Emigrazione oggi per studio e lavoro: dalla fuga allo scambio

Roma – Il percorso formativo e lavorativo dei giovani si caratterizza oggigiorno per una mobilità crescente, anche su scala internazionale. A dirlo questa mattina Marina Timoteo, Direttore AlmaLaurea intervenendo alla presentazione del Rapporto Italiani nel Mondo della Fondazione Migrantes: sui percorsi e sugli esiti di questa mobilità, a livello di laureati e dottori di ricerca, si concentra lo studio svolto sotto l’egida del Consorzio Interuniversitario AlmaLaurea.

La documentazione presa in esame – ha spiegato Timoteo – trae origine dalle annuali rilevazioni condotte dal Consorzio, cui oggi aderiscono 72 Atenei italiani (91% del complesso dei laureati di ogni anno): l’indagine sul Profilo dei Laureati, che restituisce una dettagliata fotografia delle principali caratteristiche dei laureati italiani, e la rilevazione sulla Condizione occupazionale dei Laureati, che approfondisce invece la condizione formativa e occupazionale dei laureati dopo uno, tre e cinque anni dal conseguimento del titolo. Ai risultati di queste due consolidate rilevazioni si affiancano alcune considerazioni derivate da indagini ad hoc condotte in anni recenti proprio sul tema della mobilità verso l’estero (per studio e per lavoro).

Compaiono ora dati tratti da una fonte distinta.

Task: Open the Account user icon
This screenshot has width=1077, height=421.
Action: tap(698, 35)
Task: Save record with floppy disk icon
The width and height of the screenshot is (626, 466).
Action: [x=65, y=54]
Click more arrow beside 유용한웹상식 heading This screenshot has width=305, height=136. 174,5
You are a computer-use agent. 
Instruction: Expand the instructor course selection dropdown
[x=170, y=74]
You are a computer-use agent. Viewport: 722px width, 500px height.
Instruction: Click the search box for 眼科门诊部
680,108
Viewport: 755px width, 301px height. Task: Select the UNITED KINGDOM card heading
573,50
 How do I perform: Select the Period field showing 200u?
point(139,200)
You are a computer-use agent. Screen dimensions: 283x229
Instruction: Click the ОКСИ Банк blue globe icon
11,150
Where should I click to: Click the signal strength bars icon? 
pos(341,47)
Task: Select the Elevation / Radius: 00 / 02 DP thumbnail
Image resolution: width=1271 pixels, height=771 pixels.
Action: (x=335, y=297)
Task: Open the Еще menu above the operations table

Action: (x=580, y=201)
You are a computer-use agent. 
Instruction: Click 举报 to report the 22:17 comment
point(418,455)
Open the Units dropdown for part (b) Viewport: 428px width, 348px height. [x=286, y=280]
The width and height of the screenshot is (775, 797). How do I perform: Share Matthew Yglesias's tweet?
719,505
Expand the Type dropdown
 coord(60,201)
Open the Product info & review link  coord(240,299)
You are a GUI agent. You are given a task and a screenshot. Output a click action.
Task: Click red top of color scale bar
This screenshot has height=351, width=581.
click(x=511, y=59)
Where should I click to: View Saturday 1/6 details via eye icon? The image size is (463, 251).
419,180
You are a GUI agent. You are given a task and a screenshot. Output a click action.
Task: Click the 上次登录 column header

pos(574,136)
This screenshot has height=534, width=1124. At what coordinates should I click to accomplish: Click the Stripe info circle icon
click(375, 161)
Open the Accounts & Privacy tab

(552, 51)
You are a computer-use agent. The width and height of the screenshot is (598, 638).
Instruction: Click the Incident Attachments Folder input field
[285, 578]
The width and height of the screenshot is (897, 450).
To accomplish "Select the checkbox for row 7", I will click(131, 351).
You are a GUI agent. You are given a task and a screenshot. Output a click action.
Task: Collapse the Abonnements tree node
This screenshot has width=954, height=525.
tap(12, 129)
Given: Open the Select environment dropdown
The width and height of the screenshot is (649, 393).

I dati AlmaLaurea mettono in luce che decide di varcare i confini nazionali la popolazione più istruita, con alle spalle il maggior numero di anni di formazione e con carriere accademiche mediamente più brillanti, nonché origini sociali tendenzialmente più favorite. La mobilità formativa

incentiva la successiva mobilità lavorativa. Inoltre, i laureati italiani trasferitisi all’estero sono appagati dal punto di vista retributivo e della valorizzazione delle proprie competenze, tanto che ritengono difficile un rientro nel Paese d’origine, quanto meno nell’immediato futuro.

La riflessione sugli esiti dell’indagine ha, come inevitabile passaggio, quello relativo al fenomeno del “brain drain” (o fuga di cervelli). La perdita del capitale umano – ha aggiunto – più formato rappresenta un elemento di estrema criticità per il nostro Paese, che si traduce in fenomeni di polarizzazione sociale legati alla dispersione dei migliori talenti, spesso i più ricercati dal mercato del lavoro.

Su questo tema – ha concluso Timoteo –  è fondamentale approfondire la riflessione in vista della predisposizione di strategie di politica economica e di riforma istituzionale finalizzate a valorizzare le proprie risorse umane del Paese, anche attraverso la riqualificazione della sua classe dirigente. Tra gli strumenti utili a questo scopo, oltre a quelli tradizionali di sostegno all’attività innovativa, vi è anche la promozione di misure volte al rientro e alla circolazione dei cervelli. Una riflessione finale sarà, dunque, dedicata al tema del brain exchange, e del brain circulation, che si auspica possano sostituire il movimento unidirezionale in uscita del miglior capitale umano italiano.